For all the TiVo does these ads don't bother me one bit.


----------



## DancnDude (Feb 7, 2001)

Of course those with a harmony or other programmable remote can program "Pause" to be "Pause then Down Arrow" and the pause ads will not show.


----------



## jmccorm (Oct 8, 2000)

jkalnin said:


> I really ignore these for the most part. Some people find them so annoying that they go on endless rants about it.


Sadly, Cox has sensitized me to the point where I just want a consumer device that doesn't have its own agenda. I appreciate the advice on bypassing the pause commercials, but I think it points to a future with this particular vendor where I'm going to have to continue to fight (and by no means certainly win) to have it maintain a neutral presentation and stick to the device functionality that I desire. Unfortunate for me.

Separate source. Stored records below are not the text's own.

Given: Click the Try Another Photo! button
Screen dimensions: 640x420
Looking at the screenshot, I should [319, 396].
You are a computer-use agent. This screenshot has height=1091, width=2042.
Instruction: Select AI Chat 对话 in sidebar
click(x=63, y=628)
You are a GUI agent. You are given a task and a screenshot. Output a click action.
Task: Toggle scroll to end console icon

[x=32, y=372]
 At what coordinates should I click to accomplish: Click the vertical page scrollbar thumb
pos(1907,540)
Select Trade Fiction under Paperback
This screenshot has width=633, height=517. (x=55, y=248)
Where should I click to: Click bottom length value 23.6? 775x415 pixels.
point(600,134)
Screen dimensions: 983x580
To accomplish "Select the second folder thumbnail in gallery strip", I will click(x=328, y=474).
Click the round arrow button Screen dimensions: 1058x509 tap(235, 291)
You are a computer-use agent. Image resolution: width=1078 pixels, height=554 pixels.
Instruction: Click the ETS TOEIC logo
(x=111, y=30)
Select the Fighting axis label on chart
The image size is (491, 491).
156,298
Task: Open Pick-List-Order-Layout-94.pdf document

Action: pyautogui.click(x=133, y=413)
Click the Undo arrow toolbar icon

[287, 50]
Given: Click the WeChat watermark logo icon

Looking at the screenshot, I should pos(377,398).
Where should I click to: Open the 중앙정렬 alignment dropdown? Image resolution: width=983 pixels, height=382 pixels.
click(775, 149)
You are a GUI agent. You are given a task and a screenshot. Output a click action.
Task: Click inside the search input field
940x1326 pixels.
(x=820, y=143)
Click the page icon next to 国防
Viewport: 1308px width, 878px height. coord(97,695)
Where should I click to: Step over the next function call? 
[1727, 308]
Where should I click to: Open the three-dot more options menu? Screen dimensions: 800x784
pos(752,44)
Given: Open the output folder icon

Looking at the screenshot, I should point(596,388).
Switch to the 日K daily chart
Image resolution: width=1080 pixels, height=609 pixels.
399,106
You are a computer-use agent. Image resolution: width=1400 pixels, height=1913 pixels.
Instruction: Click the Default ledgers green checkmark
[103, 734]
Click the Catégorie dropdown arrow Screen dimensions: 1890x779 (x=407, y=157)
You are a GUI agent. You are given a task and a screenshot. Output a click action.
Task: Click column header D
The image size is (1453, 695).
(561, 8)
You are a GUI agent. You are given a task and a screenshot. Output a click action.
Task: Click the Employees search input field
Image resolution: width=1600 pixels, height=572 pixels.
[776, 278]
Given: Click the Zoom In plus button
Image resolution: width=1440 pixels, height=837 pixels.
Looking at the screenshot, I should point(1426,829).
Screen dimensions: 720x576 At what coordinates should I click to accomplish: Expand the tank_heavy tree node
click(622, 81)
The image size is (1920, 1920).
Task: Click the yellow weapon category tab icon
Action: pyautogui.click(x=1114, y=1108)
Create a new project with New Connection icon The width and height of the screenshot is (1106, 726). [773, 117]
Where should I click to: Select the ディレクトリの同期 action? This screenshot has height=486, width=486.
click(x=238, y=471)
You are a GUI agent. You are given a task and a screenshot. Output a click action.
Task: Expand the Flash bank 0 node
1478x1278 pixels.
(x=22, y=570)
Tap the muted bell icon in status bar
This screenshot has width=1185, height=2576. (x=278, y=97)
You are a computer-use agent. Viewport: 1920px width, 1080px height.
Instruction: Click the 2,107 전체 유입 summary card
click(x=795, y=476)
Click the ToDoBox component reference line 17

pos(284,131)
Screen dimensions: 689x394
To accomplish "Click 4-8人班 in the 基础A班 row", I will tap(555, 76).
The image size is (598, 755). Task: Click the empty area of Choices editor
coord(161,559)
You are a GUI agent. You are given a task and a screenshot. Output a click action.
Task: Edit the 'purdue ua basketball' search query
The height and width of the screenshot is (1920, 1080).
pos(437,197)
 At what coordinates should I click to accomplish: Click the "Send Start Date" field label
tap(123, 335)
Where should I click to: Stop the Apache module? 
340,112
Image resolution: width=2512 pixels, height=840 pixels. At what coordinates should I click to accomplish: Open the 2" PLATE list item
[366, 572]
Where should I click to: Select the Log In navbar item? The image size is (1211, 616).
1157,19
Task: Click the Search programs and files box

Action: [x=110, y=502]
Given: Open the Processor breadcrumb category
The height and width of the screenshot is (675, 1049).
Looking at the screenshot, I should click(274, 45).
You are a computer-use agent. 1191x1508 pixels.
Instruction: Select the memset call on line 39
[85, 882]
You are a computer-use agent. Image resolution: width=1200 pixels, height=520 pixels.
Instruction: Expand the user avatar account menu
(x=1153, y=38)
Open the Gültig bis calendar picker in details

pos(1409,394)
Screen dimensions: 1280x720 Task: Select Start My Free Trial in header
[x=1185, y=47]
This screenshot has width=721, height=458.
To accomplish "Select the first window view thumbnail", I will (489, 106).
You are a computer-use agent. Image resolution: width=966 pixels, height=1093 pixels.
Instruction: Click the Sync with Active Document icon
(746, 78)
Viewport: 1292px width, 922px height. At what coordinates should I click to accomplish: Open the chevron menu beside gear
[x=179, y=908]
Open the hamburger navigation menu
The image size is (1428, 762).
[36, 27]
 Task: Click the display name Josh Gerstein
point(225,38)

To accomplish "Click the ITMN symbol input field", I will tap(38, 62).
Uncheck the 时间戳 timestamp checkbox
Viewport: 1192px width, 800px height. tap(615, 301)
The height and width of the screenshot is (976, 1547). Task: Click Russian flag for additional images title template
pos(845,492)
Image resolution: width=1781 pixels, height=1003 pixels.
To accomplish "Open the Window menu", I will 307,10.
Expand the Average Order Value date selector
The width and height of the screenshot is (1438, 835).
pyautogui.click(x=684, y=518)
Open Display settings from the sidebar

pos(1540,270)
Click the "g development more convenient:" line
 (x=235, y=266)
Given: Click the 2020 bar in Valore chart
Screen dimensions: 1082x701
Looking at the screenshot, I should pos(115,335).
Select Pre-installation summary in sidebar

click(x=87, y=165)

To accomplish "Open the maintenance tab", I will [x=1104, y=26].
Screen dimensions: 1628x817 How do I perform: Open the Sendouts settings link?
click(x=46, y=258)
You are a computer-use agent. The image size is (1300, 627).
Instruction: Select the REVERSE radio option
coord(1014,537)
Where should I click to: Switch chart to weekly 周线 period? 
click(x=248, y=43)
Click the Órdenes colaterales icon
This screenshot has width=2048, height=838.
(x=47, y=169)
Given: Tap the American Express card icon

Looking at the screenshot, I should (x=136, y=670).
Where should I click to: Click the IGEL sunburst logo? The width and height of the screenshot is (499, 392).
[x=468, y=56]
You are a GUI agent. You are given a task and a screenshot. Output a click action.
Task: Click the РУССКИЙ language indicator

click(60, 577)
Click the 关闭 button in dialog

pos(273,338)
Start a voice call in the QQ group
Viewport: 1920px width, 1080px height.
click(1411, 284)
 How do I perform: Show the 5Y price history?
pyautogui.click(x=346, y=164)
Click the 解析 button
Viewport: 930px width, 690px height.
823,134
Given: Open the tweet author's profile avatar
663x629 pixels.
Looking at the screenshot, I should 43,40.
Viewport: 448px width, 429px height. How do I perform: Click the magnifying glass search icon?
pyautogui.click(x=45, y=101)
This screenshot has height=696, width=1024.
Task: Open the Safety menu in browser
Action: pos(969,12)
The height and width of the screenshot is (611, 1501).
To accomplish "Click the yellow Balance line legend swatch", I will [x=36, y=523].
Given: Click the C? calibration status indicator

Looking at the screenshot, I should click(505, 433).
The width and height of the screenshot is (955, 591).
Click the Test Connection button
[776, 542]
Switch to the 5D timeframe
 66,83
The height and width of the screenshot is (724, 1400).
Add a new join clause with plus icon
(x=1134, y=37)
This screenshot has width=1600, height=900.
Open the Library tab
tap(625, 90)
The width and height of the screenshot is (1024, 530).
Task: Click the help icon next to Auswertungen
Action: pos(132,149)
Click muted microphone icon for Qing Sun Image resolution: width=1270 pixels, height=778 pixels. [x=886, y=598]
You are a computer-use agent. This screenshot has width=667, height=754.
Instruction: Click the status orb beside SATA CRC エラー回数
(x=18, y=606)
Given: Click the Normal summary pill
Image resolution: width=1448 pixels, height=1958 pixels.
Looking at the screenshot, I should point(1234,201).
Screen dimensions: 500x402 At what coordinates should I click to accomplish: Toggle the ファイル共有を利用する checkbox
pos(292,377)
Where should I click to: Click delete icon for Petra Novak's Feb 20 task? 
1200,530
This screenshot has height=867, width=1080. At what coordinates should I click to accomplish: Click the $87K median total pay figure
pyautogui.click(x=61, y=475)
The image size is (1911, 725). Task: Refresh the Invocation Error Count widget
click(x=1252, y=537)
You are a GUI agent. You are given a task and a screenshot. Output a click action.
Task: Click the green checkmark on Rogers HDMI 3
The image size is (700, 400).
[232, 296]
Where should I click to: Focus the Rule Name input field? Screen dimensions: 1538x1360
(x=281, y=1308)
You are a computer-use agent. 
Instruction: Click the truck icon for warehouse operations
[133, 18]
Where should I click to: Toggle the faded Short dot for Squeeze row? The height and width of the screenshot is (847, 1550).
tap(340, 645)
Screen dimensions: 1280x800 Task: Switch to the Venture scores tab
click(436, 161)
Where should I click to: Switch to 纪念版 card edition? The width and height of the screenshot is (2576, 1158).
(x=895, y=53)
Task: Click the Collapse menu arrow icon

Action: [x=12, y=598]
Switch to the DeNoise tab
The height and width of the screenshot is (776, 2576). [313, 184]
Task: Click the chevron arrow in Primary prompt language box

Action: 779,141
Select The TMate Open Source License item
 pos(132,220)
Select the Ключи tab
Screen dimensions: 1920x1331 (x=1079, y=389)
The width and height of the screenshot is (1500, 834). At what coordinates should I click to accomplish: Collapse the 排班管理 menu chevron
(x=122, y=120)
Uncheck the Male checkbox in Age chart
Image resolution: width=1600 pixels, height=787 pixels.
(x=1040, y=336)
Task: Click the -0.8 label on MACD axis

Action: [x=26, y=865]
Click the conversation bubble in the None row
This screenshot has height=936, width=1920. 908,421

Hey, thanks, all, for your time. To keep my search for a new DVR on-topic, I'll probably head out to the AVS Forum's DVR section unless you all can suggest a better place to explore my DVR options.


----------



## bicker (Nov 9, 2003)

jmccorm said:


> Sadly, Cox has sensitized me to the point where I just want a consumer device that doesn't have its own agenda.


Whenever you purchase something, figure that the seller always has their own agenda, and not just in existence to serve yours.



jmccorm said:


> Hey, thanks, all, for your time. To keep my search for a new DVR on-topic, I'll probably head out to the AVS Forum's DVR section unless you all can suggest a better place to explore my DVR options.


If you plan on sticking with HD cable, there is a remarkably small list. Good luck.


----------



## ZeoTiVo (Jan 2, 2004)

jmccorm said:


> Hey, thanks, all, for your time. To keep my search for a new DVR on-topic, I'll probably head out to the AVS Forum's DVR section unless you all can suggest a better place to explore my DVR options.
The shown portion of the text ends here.